Offensively, they are a totally different team when Ray Allen is on. The ball moves around and players cut. Without him, everyone stands around and waits for either LeBron or Wade to create for them. Bosh was huge in stretches and bailed them out a few times.

The Bad

Warriors: They played a great game, there is not much bad you can take away. They didn't shoot terribly, or got out rebounded and there were only 13 turnovers. The Heat wanted this game and the fact they pulled it out in someone else's house is remarkable.

Heat: When you focus your defense on a particular player, there is always a trade off. And whether a team is able to take advantage will determine the results. In this case, the target was Stephen Curry. Even before tip-off, Miami's intention was to prevent Curry from shooting at all costs. While the game plan worked, it completely ignored his under-appreciated passing ability.

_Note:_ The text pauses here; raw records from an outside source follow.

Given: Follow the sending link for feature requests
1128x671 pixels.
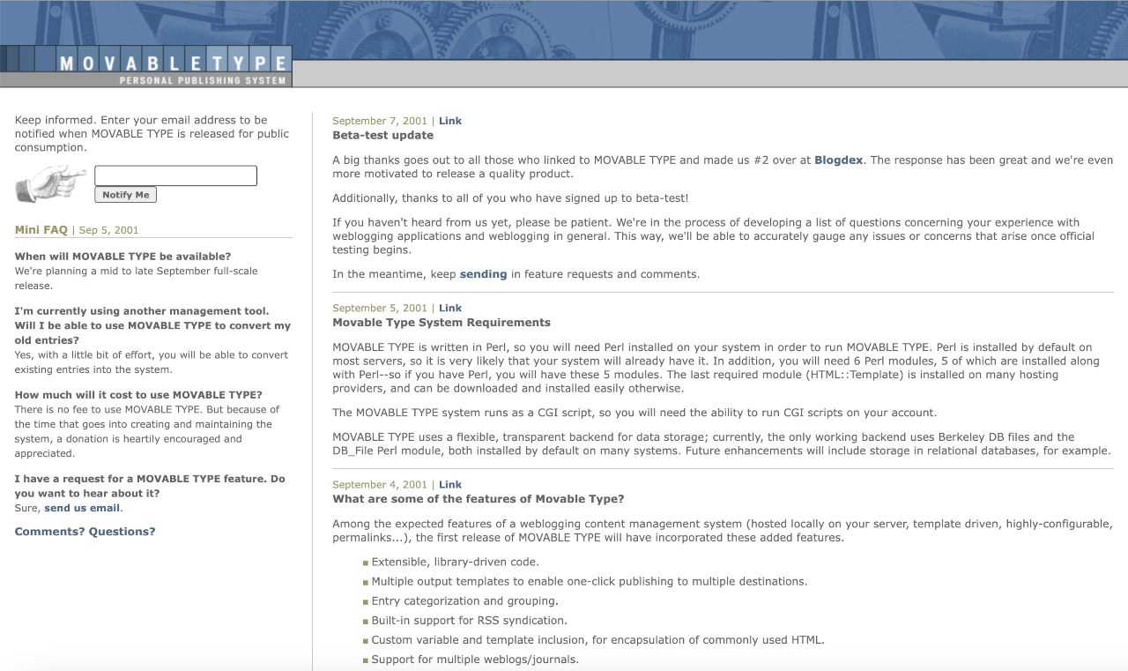Looking at the screenshot, I should click(483, 274).
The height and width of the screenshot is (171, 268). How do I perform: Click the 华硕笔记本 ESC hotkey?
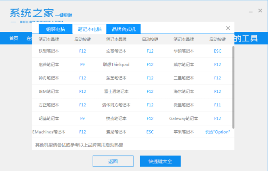pos(217,51)
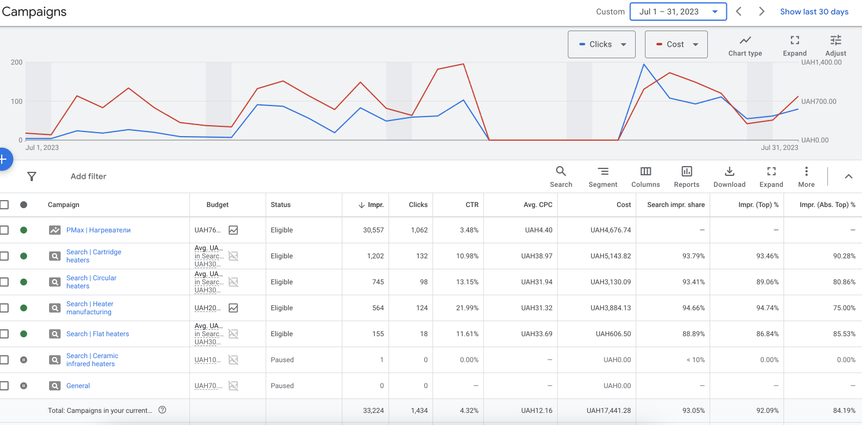Collapse the chart using the chevron up arrow
This screenshot has height=425, width=862.
[x=848, y=176]
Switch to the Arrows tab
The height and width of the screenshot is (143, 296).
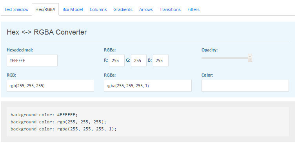(146, 9)
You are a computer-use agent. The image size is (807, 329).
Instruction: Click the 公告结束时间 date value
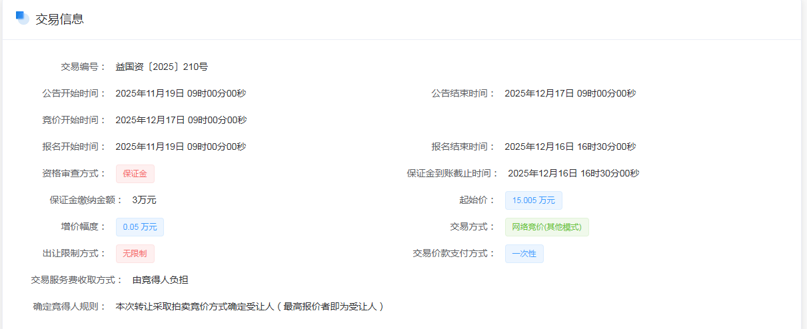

Golden State read this early too. They spaced the floor with their shooters for Curry, so he could get a good look at his surroundings and make the right pass before the Heat commences with his ancient Egyptian burial. This is a considerable amount of risk for the Heat, because if Curry manages to kick the ball out, it leaves his teammates wide open for a jumper. For the past couple games, Miami's biggest issue on the defense was getting out to shooters, something they sacrifice due to their worry over dribble penetration. And it remains unsolved. There were multiple possessions where I caught guys giving up after the screen. They just stopped and watched as their responsibility knock down easy shots. Winning requires effort and Miami have not worked all 48 minutes.